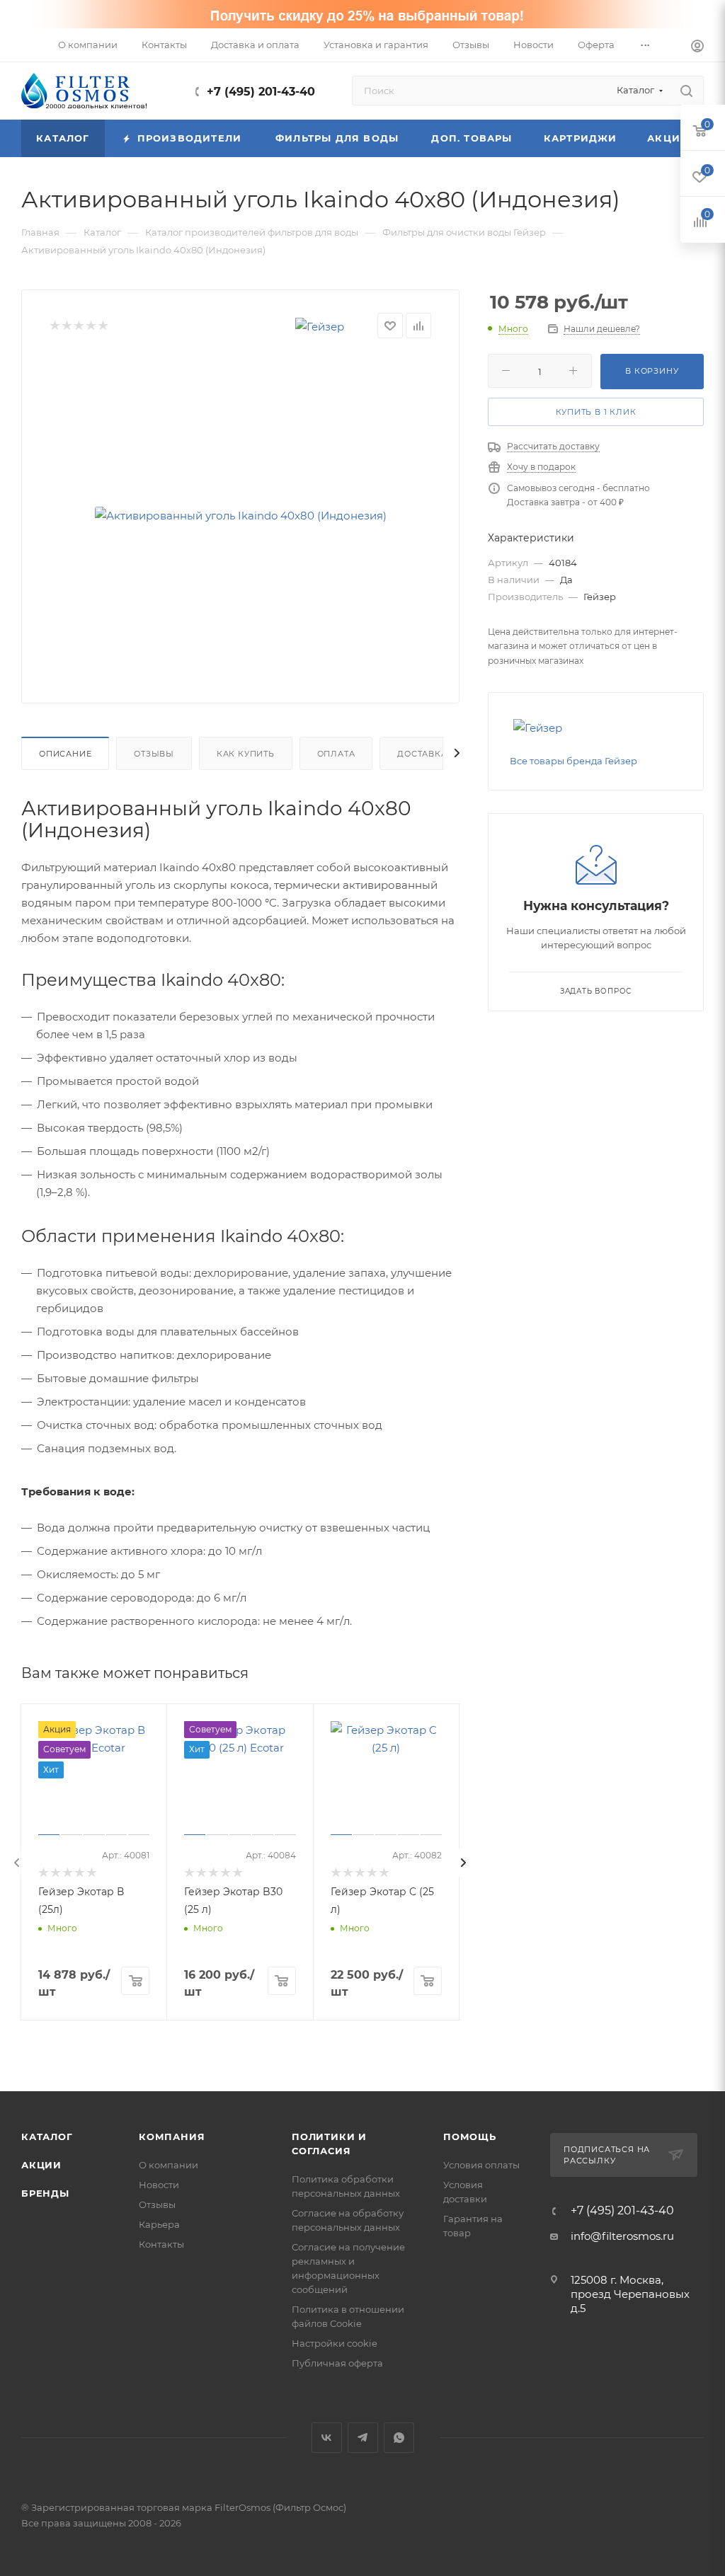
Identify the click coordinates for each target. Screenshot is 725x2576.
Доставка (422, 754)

---

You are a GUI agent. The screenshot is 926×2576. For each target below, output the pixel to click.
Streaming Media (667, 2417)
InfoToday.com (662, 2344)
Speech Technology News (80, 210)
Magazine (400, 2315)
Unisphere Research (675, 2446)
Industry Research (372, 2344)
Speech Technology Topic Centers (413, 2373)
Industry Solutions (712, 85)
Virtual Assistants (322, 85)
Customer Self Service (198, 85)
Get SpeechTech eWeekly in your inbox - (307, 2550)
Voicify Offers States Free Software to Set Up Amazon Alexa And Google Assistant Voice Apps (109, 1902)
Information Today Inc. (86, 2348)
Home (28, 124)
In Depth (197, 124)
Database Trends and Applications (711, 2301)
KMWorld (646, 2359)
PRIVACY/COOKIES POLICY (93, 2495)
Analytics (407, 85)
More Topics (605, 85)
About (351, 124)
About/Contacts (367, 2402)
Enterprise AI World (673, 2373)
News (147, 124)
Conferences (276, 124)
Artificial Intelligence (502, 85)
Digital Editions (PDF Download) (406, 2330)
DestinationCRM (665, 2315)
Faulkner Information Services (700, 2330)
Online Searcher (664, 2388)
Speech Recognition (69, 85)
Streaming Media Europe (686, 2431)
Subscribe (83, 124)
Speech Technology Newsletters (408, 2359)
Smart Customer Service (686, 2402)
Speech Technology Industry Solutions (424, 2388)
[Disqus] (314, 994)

---

# Task requirements:
Search the listing above for lines containing "Streaming", and copy them.

# Answer for the task:
Streaming Media (667, 2417)
Streaming Media Europe (686, 2431)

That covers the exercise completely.